強い日差しの中、日傘を差して歩く人たち=27日午後、東京・銀座

気象庁は九州南部、東海、関東甲信の梅雨明けを発表した。いずれも平年より2週間以上早く、関東甲信は観測史上最も早い梅雨明けとなった。梅雨の期間は平年は1カ月以上あるが、今年は東海が13日間、九州南部が16日間、関東甲信が21日間だった。

じめじめと鬱陶(うっとう)しい梅雨は嫌いだったが、気温の上昇が激しい最近は梅雨も悪くないと思うようになった。そんな人は少なくないだろう。

テレビのニュースでは、高齢の女性が「6月でこんなに暑くて、真夏になったらどうなるのかしら」と不安げに語っていた。東京では昨日午後3時までに、熱中症の疑いで80人、埼玉県では94人が病院に救急搬送された。

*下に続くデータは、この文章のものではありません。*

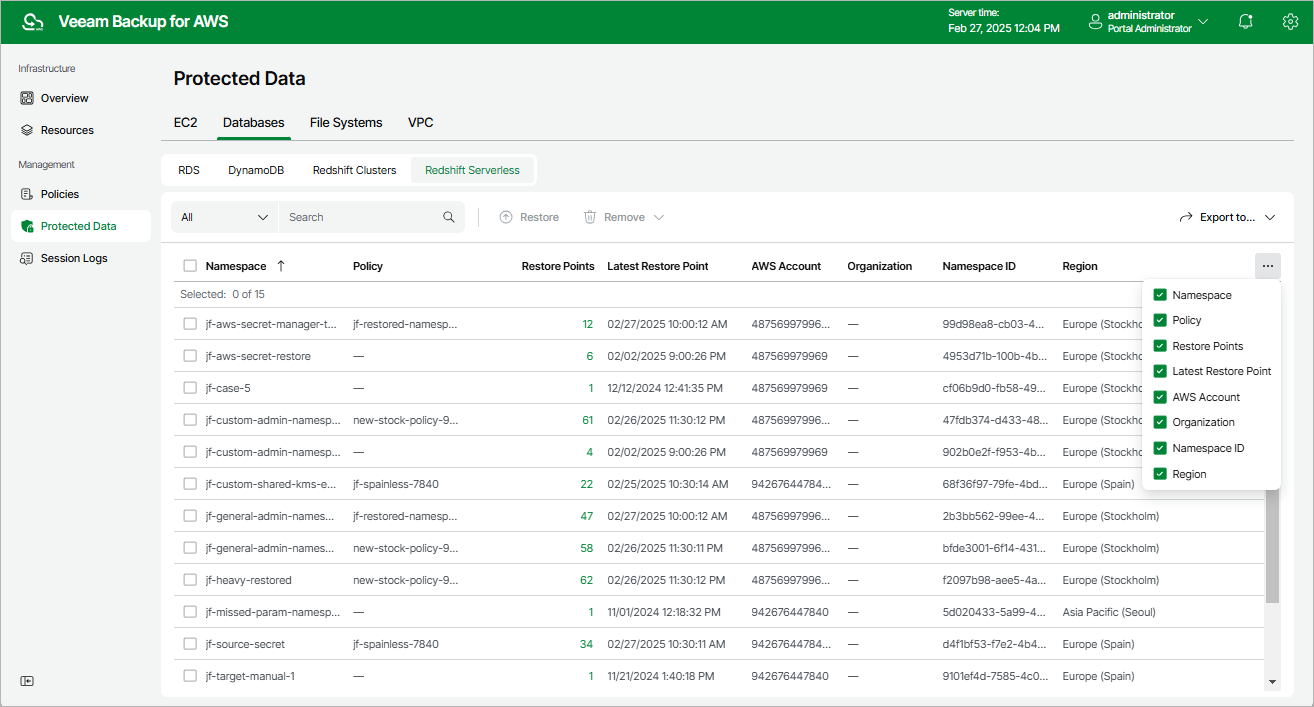The height and width of the screenshot is (707, 1314).
Task: Expand the All filter dropdown
Action: tap(225, 217)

東京電力エリアでは「電力需給逼迫(ひっぱく)注意報」が出されているが、熱中症予防のポイントであるエアコンの利用を止めることはできない。熱中症への警戒が叫ばれる中でも、外を歩くとマスクをした人が大半だ。マスク着用に関する政府見解が浸透していないのが分かる。厚生労働省のフォローはほとんどない。

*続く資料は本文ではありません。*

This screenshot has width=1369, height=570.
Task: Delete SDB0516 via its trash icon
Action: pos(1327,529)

梅雨が短く雨量が少ないと、夏の水不足も心配だ。西日本では渇水対策が必要になるかもしれないという。一方、気象庁の異常気象情報センターは「戻り梅雨」もあり得るとし、集中豪雨への警戒を緩めないよう呼び掛けている。

この季節、晴れても降っても大変な時代となった。地球温暖化で昔の季節感覚が通用しなくなっていることを肝に銘じ、用心を怠らないようにしたい。